Jacket off, belt off, put them and your bag in the bin. Shoes off and into the bin. Laptop out of its case and into the bin. Bag of liquids into the bin, unopened bottle of water into the trash. Hands up for the full-body scan and wait for your things to come through the X-ray machine.
The comprehensive airport security routine has become second-nature to business travelers. But the Transportation Security Administration is testing a new screening tool with American Airlines (AAL) that could make it slightly less annoying.
At New York’s JFK airport yesterday, the TSA and American demonstrated a computed tomography (CT) bag scanning machine made by Analogic Corp. (ALOG) that creates 3D images of suitcases’ contents, with zoom and rotation functions, to help detect threats.

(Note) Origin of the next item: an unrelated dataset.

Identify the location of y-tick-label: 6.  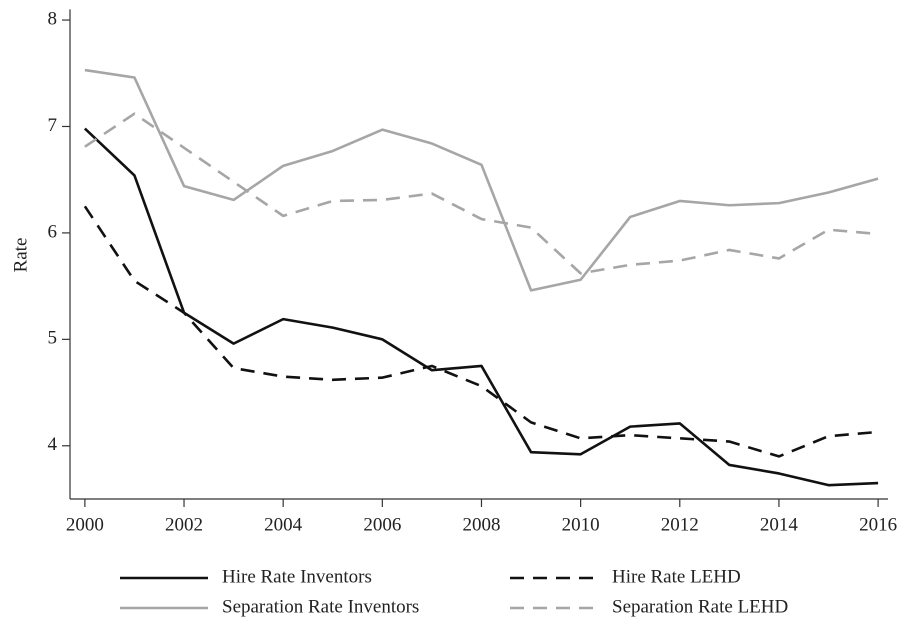
(53, 232).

The CT scanners “could offer the opportunity for passengers to leave liquids, gels and aerosols, as well as laptops, in their carry-on bags at all times,” American Airlines wrote.
American said the TSA expects to begin testing the new CT technology at JFK in late July, and it is also being deployed at airport security checkpoints in Phoenix and Boston. The TSA expects to fire up 15 of the Analogic machines across the country by the end of the year. CBS News reported that American Airlines donated eight of the $300,000 scanners to the TSA, which has been authorized to buy up to 240 in 2019.
“We think in perhaps five years or so, the passengers won’t have to take anything out of their carry-on bags,” TSA Administrator David Pekoske told CBS News.